Minneapolis commits $420K to fight opioid crisis
The Minneapolis City Council has approved an additional $420,000 to fight the growing opioid crisis.
The most recent numbers from the Minnesota Department of Health showed between 2019 and 2021, annual opioid overdose deaths more than doubled statewide from 427 to 978.
Minneapolis intends to use the money on opioid prevention and education. The bulk of the grant money will go toward distribution and training with naloxone — also known by the brand name Narcan — a drug that can reverse the effect of an opioid overdose.
Randy Anderson runs the Bold North Recovery program and told 5 EYEWITNESS NEWS he has been clean for the past 18 years.
Anderson said Minneapolis spending more money on opioid prevention is good news and he would like to see naloxone more readily available to the public.

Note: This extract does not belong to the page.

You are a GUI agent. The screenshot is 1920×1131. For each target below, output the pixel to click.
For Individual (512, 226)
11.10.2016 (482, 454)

“I actually hope there’s more Narcan. I had actually talked to the city of Minneapolis Public Health Department about putting naloxone boxes in public buildings. Like, every public building. Wherever there is an AED machine, we should have a naloxone box,” said Anderson.
At the state Capitol, Rep. Dave Baker, R-Willmar, expressed similar sentiments when testifying before his colleagues in a House committee hearing in late January.
“This year, I put up a naloxone box outside my office. So if anybody ever hears of anything up here, somebody’s unconscious, just know there’s a nasal dispensary outside of my office,” Baker said. “We need to have these in all the schools around the state. We need to have these in more government buildings. We need to have them everywhere just like the AED dispensaries that we have around. This needs to be the next thing we do because this medicine is life-saving.”